On the other hand, people point to internal loci of control, we need people to want to act with excellence, with skin in the game. But think of War and Peace, of the Grand Armee marching into Russia. If Kutuzov had been held accountable for the loss of Moscow, we'd all be speaking French. Every other general was worried about being held accountable socially, of being judged a coward. Kutuzov alone was willing to take on the social opprobrium of being judged a coward, of losing Moscow, of running away from Napoleon. Napoleon expected Kutuzov to act like every other brave general he'd faced, afraid of being held accountable, when the right decision was to behave like a coward.

The important thing is to pick the right people, and trust them. Give them discretion to achieve their goals. And then hope for the best.

I always think it's worth noting that out of all the kings of Israel in the bible, there are maybe three and a half good ones. Out of 70-some Roman emperors, only perhaps a dozen were any good. Out of 43 presidents, the majority were pretty mid. Ditto kings of England, or France, or Ottoman Sultans, or Chinese Emperors.
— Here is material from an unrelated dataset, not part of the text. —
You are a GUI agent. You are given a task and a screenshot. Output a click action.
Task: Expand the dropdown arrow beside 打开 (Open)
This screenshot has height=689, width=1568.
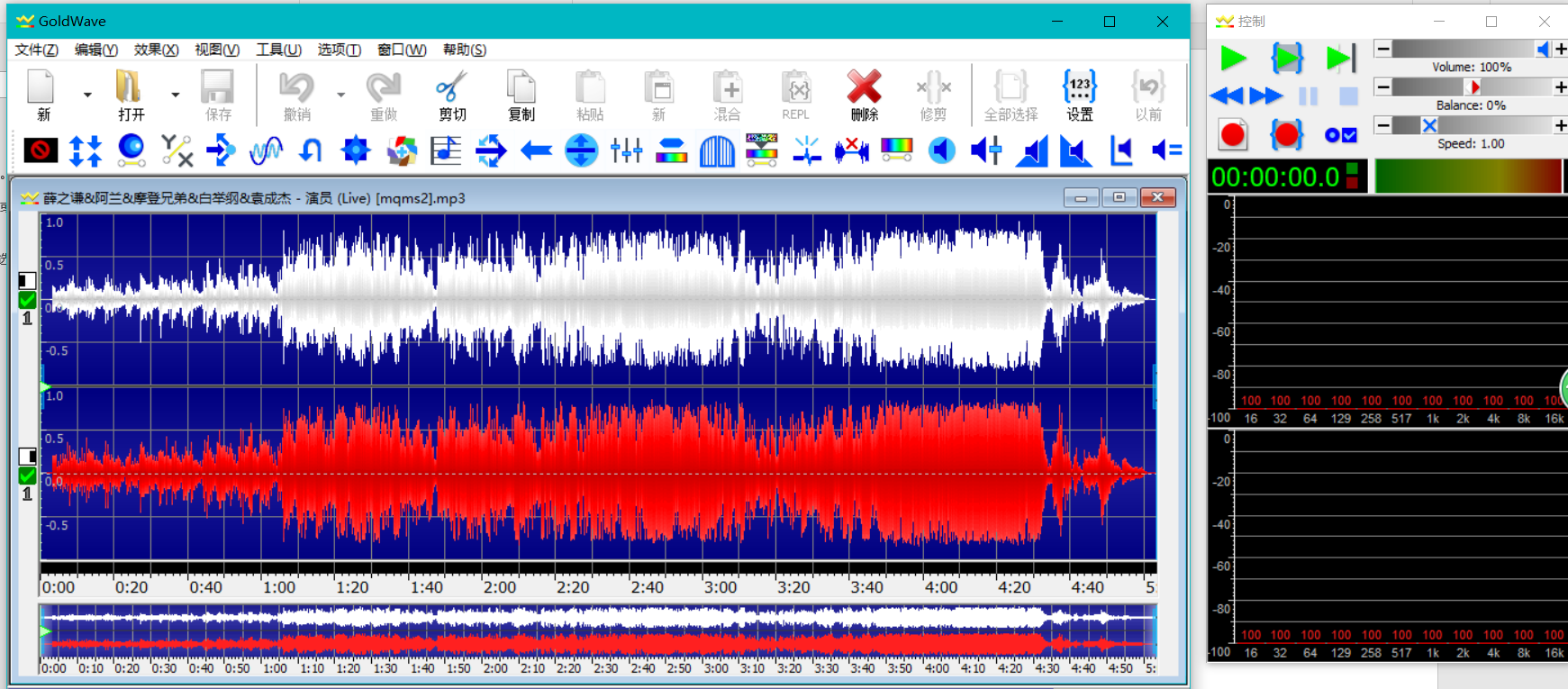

History consists mostly of mediocrities, a single great leader sets up the system and everyone coasts off that for dozens or hundreds or thousands of years.

But think of War and Peace, of the Grand Armee marching into Russia. If Kutuzov had been held accountable for the loss of Moscow, we'd all be speaking French. Every other general was worried about being held accountable socially, of being judged a coward. Kutuzov alone was willing to take on the social opprobrium of being judged a coward, of losing Moscow, of running away from Napoleon. Napoleon expected Kutuzov to act like every other brave general he'd faced, afraid of being held accountable, when the right decision was to behave like a coward.

This doesnt really affect your argument, but your example with Kutuzov is really funny: https://en.wikipedia.org/wiki/Michael_Andreas_Barclay_de_Tolly#Napoleon's_invasion. In short, Kutuzov continued Barcley de Tolly strategy, but also had fortune of being ethnic russian.

That's why I cited to Tolstoy specifically, rather than the always contested and complicated historical record.